Seeing is (Not) Believing: Practical Phishing Attacks Targeting Social Media Sharing Cards

TL;DR

This paper uncovers a new phishing attack exploiting social media sharing cards, demonstrating its feasibility across multiple platforms and highlighting the need for better detection and mitigation strategies.

Contribution

It introduces Sharing Card Forgery (SCF), a novel attack method that forges benign-looking sharing cards for malicious links, revealing security vulnerabilities in social media link previews.

Findings

SCF can create convincing fake sharing cards for malicious links

The attack is effective across 13 different social networks

Deceptive cards can evade existing detection mechanisms

Abstract

In the digital era, Online Social Networks (OSNs) play a crucial role in information dissemination, with sharing cards for link previews emerging as a key feature.
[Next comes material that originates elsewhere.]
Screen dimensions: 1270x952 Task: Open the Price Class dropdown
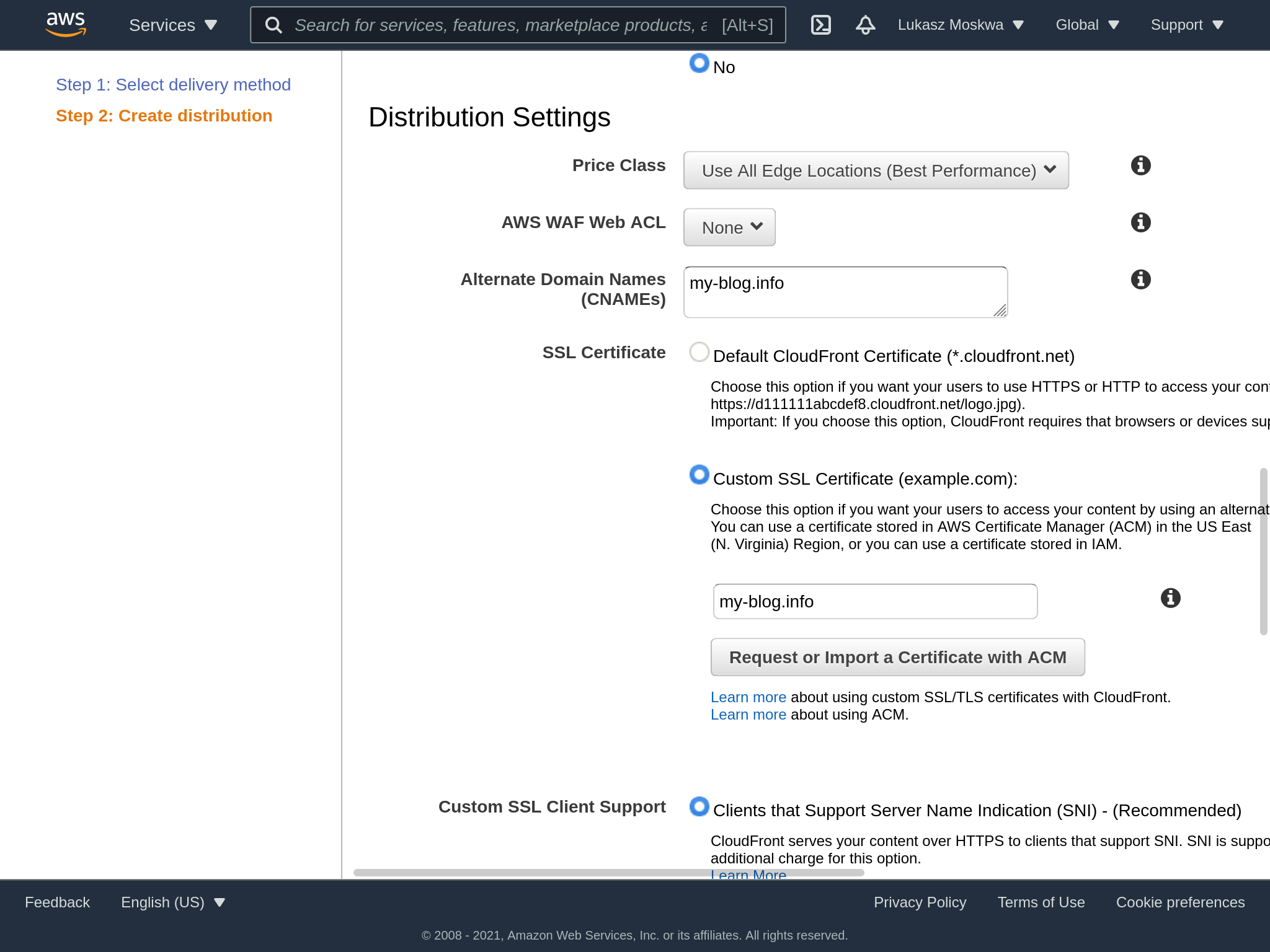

These cards offer snapshots of shared content, including titles, descriptions, and images. In this study, we investigate the construction and dissemination mechanisms of these cards, focusing on two primary server-side generation methods based on Share-SDK and HTML meta tags. Our investigation reveals a novel type of attack, i.e., Sharing Card Forgery (SCF) attack that can be exploited to create forged benign sharing cards for malicious links. We demonstrate the feasibility of these attacks through practical implementations and evaluate their effectiveness across 13 various online social networks. Our findings indicate a significant risk, as the deceptive cards can evade detection and persist on social platforms, thus posing a substantial threat to user security. We also delve into countermeasures and discuss the challenges in effectively mitigating these types of attacks. This study not only sheds light on a novel phishing technique but also calls for heightened awareness and improved defensive strategies in the OSN ecosystem.